Plankton meme: "When you pass the technical interview and HR asks what your expected salary is. I don't know. I didn't think I'd get this far..."

What happens when you spend six weeks grinding hard LeetCode and zero hours practicing narration. You get to Jane Street. You have no idea what to do.

For SWE, the most common prep mistake is over-rotating on hard LeetCode. The problems are medium in difficulty. The more damaging mistake is under-investing in recursive thinking. Practice writing clean recursive solutions, extend them with memoization, then convert to iterative when asked. The full breakdown is in the Jane Street interview guide.


What Citadel Actually Wants

Citadel wants engineers who can write high-performance code in a domain where a microsecond of latency has a dollar cost.

The differentiator in Citadel interviews is depth, not breadth. They don't want you to sketch a ring buffer. They want you to implement one, explain why your locking strategy is correct under concurrent access, and then explain what you'd change if you needed to drop the mutex entirely.

In practice:

  • Know C++ well below the surface. Not just syntax. How std::vector reallocation works, when a move constructor fires versus a copy, and what happens to your cache line when you use a linked list in a latency-sensitive context.
  • For system design, anchor everything in finance: order book design, tick-by-tick processing, cold/hot data separation for time-series storage.
  • Concurrency is not optional. std::atomic, memory ordering, compare-and-swap, and the scenarios where lock-free is worth the complexity.
  • LeetCode prep should focus on DP, DFS/BFS, and two-pointer problems at medium-to-hard difficulty.

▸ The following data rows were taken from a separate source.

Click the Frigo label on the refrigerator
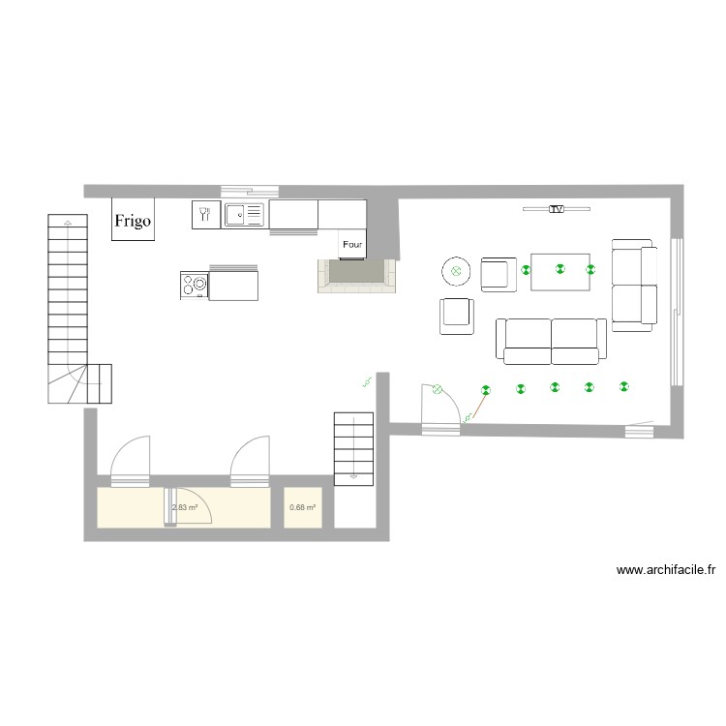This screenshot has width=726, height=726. pos(133,220)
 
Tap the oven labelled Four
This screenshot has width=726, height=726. pos(351,245)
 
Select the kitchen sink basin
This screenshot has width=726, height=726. pos(236,214)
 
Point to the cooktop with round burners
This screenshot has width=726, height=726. pos(194,285)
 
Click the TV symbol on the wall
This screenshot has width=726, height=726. pos(556,208)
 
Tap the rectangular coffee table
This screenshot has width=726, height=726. pos(560,271)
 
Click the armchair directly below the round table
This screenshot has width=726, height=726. pos(457,316)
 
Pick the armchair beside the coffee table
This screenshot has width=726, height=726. pos(499,273)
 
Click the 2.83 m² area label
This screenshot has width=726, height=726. pos(185,507)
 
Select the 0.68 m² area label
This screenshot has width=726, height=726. pos(303,507)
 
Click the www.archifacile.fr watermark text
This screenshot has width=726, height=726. pos(666,571)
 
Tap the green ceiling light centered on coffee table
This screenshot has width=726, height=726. pos(560,271)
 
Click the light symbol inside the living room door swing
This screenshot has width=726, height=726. pos(438,390)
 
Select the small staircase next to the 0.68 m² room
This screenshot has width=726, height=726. pos(353,447)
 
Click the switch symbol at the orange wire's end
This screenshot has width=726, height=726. pos(469,419)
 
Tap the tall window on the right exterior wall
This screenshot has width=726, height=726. pos(677,311)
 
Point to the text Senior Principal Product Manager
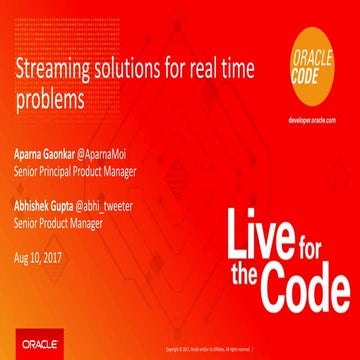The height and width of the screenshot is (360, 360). [x=71, y=171]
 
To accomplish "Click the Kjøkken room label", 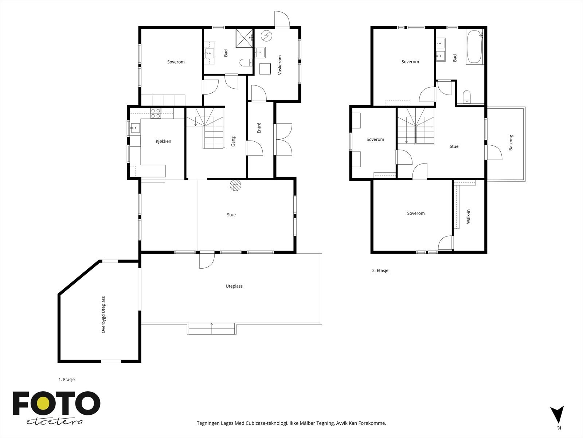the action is click(x=163, y=142).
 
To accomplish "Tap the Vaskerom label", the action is click(x=280, y=65).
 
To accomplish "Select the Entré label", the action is click(x=259, y=128).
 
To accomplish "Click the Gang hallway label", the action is click(x=233, y=142).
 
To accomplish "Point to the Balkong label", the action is click(x=511, y=143).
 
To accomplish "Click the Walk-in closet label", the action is click(x=468, y=216).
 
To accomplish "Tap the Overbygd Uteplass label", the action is click(x=103, y=315).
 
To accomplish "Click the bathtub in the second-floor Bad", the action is click(x=474, y=47).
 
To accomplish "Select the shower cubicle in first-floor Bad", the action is click(x=244, y=38).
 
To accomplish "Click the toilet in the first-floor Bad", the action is click(x=246, y=62).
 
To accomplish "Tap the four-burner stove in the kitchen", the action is click(x=155, y=113).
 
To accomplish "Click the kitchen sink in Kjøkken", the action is click(x=135, y=128).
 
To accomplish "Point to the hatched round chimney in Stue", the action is click(x=236, y=185).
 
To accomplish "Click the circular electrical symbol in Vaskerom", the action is click(x=266, y=36).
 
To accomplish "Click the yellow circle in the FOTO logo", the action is click(x=43, y=403).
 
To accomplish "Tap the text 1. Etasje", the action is click(x=67, y=380).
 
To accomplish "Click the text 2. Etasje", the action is click(x=380, y=270).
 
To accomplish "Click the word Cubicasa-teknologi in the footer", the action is click(x=267, y=423).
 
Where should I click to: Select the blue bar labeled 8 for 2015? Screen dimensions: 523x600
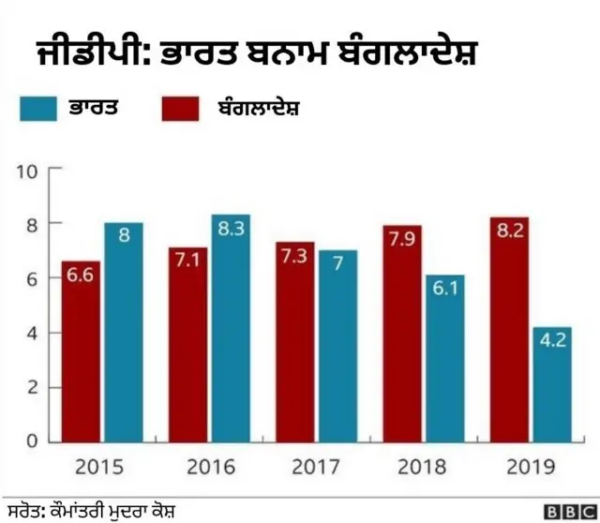coord(123,332)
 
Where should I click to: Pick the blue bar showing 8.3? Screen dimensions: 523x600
coord(231,327)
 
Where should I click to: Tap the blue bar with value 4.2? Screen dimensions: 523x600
coord(550,383)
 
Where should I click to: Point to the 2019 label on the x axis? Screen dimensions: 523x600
coord(531,466)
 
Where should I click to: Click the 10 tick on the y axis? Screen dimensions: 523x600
coord(26,171)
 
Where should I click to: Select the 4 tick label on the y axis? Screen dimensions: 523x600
coord(31,333)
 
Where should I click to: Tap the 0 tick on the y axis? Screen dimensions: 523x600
coord(31,441)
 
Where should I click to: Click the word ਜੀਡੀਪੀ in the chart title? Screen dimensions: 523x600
coord(77,51)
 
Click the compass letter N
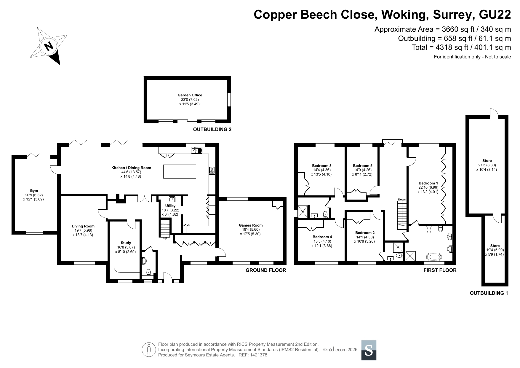tap(48, 46)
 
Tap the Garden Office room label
tap(190, 95)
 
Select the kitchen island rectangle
tap(180, 171)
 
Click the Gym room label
tap(34, 191)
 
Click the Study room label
tap(126, 243)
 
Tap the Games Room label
tap(251, 225)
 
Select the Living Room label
tap(83, 226)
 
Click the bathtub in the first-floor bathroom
tap(434, 256)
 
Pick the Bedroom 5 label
tap(363, 166)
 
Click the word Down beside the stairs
tap(402, 200)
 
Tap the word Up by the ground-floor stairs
tap(165, 238)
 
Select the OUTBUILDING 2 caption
tap(212, 129)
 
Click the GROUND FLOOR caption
tap(266, 270)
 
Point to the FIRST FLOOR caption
tap(440, 270)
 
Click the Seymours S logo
tap(369, 350)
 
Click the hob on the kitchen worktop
tap(212, 171)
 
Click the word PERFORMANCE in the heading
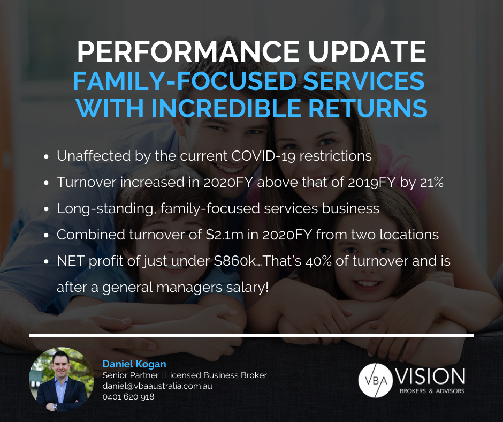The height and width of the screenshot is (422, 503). (188, 52)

Jane Street vs Citadel Interview Prep: Who Should Apply Where First

If your background is strong on algorithms and functional programming but light on systems, apply to Jane Street first. The interview values reasoning and communication over deep systems knowledge.

If you've done low-latency work, have C++ depth, or come from a performance engineering background, Citadel is the natural fit.

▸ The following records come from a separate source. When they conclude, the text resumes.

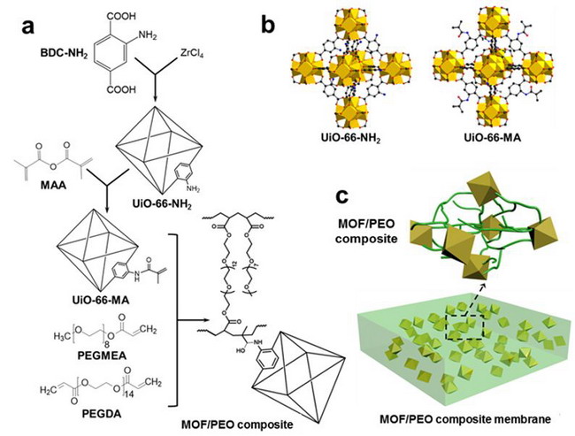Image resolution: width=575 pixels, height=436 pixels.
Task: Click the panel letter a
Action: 28,26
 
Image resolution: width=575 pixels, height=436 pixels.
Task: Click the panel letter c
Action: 343,196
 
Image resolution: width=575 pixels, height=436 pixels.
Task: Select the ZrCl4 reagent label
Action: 192,54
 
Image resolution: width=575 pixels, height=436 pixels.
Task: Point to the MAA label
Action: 54,185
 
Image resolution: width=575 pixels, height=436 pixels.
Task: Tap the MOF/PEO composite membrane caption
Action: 465,418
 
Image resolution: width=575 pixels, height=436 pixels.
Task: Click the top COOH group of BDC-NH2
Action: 121,16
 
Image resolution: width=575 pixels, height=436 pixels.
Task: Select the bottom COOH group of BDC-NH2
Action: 121,89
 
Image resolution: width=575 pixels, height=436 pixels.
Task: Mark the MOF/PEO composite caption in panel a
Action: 237,425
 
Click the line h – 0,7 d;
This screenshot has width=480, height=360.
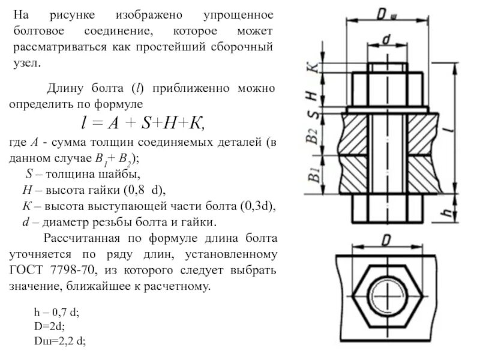click(56, 314)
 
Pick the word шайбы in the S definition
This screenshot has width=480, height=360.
click(123, 176)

If you're targeting both, do Jane Street first. The skills that transfer are recursion and collaborative communication. The Citadel-specific material (C++ internals, finance system design) takes longer to build and is narrower.

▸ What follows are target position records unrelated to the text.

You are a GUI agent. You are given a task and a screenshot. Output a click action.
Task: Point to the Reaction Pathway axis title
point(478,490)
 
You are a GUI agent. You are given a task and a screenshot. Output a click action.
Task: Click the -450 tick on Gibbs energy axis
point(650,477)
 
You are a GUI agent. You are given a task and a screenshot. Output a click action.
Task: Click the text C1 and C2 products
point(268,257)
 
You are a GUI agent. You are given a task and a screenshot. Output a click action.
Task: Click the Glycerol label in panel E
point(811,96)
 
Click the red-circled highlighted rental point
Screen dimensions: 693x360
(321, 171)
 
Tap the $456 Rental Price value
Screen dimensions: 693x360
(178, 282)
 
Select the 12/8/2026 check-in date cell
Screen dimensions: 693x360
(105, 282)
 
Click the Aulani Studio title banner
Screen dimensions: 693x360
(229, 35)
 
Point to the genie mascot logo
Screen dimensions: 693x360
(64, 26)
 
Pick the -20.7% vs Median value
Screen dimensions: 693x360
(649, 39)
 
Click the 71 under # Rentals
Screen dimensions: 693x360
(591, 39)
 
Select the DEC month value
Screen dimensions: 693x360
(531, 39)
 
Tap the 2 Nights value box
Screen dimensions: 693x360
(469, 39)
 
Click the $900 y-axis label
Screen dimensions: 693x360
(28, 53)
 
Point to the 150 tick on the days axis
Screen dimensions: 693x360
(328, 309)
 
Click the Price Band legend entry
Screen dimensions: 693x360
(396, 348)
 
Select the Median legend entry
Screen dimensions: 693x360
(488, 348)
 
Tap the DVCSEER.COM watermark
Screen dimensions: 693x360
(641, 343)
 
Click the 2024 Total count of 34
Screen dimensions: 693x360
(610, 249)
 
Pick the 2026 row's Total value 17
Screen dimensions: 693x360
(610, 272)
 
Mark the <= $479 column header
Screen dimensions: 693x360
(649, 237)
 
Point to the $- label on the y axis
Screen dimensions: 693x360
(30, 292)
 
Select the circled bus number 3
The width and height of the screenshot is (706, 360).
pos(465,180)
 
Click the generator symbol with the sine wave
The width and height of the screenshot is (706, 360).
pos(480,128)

For quant and trading roles at either firm, your probability prep is the same. Work through expected value, Markov chains, Bayes, and classic brain-teasers until they feel automatic. Brush up on basic market microstructure. Then practice narrating your reasoning under pressure, because that's the differentiator. If you come from competitive programming, read why CP habits backfire before you start. The instincts that win on Codeforces actively hurt you in a Jane Street trading interview.

SpaceComplexity runs voice-based mock interviews that simulate exactly this: a problem you reason through out loud, with feedback on where you went quiet. That's the gap neither LeetCode nor flashcards closes.


How Long to Prep

Jane Street SWE: 4 to 6 weeks if your algorithms base is solid. Focus on recursive thinking, memoization, functional patterns, and talking through solutions. Read Jane Street's own blog posts on what the interviews look like.

Citadel SWE: 6 to 8 weeks if your C++ is rusty, plus 2 to 3 more if you need to build the systems foundation. Focus on C++ internals, concurrency, finance-flavored system design, and medium-hard LeetCode.

Quant or trading roles at either firm: 8 to 10 weeks minimum. Probability drills, mental math, market microstructure basics, mock trading games. Maybe longer if mental math under pressure is not currently your idea of a good time.